MATERIAL FOR THIS EXERCISE below:
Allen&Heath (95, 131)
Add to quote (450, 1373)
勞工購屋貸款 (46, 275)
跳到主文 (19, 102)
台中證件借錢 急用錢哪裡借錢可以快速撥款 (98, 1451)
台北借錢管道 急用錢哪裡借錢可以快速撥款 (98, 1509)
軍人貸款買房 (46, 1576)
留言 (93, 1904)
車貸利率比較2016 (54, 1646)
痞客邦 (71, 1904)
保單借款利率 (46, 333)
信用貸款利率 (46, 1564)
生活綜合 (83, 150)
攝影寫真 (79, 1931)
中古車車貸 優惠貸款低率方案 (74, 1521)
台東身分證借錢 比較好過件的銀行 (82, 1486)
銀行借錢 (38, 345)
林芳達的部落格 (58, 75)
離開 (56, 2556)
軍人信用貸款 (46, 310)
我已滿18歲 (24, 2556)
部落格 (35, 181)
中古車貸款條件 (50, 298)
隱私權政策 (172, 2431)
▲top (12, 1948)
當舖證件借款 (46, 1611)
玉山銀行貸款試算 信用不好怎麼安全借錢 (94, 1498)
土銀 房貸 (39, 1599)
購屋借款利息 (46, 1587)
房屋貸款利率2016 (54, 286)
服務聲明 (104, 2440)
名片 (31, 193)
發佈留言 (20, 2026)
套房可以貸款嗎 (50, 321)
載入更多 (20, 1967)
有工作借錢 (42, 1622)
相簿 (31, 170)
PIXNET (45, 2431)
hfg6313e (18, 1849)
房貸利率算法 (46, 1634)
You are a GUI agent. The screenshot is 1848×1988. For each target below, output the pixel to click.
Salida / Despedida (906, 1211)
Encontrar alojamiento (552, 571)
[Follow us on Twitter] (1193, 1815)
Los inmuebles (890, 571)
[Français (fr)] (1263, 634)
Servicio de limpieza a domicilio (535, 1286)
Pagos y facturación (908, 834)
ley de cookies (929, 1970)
End of MATERIAL FOR THIS EXERCISE.
WORK INSTRUCTION:
Copy verbatim, from the listing above, each line from the one containing "房貸利率算法 (46, 1634)" down to the one containing "Pagos y facturación (908, 834)", inclusive.

PROBLEM SOLUTION:
房貸利率算法 (46, 1634)
You are a GUI agent. The screenshot is 1848×1988. For each target below, output the pixel to click.
Salida / Despedida (906, 1211)
Encontrar alojamiento (552, 571)
[Follow us on Twitter] (1193, 1815)
Los inmuebles (890, 571)
[Français (fr)] (1263, 634)
Servicio de limpieza a domicilio (535, 1286)
Pagos y facturación (908, 834)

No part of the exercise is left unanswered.